== GIVEN DATA

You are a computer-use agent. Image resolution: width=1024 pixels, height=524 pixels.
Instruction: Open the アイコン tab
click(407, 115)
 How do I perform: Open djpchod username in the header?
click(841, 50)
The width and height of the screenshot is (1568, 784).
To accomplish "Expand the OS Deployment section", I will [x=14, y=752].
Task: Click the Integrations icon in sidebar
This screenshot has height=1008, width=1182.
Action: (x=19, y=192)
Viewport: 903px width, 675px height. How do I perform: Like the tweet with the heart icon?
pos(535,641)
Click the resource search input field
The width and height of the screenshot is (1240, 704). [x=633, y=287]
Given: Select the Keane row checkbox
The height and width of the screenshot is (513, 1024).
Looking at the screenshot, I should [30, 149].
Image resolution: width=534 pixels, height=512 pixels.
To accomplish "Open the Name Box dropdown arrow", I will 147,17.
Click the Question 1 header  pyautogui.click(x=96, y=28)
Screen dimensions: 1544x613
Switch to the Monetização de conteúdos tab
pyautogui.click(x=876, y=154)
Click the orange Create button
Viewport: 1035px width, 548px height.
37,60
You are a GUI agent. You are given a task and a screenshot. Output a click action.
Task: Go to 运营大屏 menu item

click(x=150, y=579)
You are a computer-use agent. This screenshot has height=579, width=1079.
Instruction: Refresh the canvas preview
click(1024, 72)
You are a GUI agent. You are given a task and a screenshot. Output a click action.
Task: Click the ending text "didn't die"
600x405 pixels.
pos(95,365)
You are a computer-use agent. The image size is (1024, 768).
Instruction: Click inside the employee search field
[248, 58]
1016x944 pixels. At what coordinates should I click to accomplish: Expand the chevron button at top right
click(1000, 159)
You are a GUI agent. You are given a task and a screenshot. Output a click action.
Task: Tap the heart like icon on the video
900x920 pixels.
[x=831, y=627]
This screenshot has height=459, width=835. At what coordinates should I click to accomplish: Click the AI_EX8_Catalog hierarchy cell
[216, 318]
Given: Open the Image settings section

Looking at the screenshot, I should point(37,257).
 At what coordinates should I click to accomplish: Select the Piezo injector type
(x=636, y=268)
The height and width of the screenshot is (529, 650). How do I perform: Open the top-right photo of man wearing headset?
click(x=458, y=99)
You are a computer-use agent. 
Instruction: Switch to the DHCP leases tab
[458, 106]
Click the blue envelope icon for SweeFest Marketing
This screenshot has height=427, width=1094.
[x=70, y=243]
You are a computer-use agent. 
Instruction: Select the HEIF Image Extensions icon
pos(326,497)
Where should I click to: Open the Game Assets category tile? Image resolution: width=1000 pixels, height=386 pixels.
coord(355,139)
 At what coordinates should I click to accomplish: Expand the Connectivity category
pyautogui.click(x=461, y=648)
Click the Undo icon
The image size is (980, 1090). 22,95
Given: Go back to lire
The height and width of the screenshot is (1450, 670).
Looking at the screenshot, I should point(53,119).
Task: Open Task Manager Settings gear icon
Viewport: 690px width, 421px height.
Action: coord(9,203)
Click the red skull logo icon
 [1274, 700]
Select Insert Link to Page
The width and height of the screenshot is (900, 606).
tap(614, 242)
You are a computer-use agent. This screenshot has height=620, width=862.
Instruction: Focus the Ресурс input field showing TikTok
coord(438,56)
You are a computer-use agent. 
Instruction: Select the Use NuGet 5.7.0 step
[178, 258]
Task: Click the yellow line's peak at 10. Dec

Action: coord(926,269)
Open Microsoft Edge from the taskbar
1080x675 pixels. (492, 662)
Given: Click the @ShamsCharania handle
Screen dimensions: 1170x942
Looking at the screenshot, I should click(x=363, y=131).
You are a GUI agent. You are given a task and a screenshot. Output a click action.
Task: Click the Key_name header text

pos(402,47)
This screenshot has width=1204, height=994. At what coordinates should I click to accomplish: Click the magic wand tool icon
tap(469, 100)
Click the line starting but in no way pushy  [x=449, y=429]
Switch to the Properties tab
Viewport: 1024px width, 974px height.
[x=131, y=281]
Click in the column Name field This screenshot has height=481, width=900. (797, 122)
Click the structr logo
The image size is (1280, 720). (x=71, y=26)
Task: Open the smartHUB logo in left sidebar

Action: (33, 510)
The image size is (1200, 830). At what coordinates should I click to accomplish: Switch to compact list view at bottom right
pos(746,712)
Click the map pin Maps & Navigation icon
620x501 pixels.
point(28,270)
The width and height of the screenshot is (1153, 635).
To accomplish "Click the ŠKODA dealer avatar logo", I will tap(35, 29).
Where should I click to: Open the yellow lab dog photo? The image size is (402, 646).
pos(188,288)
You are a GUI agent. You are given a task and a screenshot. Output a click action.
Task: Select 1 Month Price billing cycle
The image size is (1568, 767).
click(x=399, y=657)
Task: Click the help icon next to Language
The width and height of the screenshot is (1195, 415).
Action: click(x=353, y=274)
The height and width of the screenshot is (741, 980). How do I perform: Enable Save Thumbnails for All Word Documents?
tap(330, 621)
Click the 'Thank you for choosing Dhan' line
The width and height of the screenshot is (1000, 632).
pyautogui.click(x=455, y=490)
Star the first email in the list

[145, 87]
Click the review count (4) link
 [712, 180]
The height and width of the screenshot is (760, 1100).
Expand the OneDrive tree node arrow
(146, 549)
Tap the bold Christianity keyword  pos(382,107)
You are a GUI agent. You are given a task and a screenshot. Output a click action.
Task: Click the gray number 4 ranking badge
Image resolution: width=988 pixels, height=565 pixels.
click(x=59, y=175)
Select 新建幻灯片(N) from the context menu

====

What do the lines above say from the one containing "has height=579, width=1079." down to the one containing "Task: Click the ending"? Return them exactly, both end lines included, and only them.

You are a computer-use agent. This screenshot has height=579, width=1079.
Instruction: Refresh the canvas preview
click(1024, 72)
You are a GUI agent. You are given a task and a screenshot. Output a click action.
Task: Click the ending text "didn't die"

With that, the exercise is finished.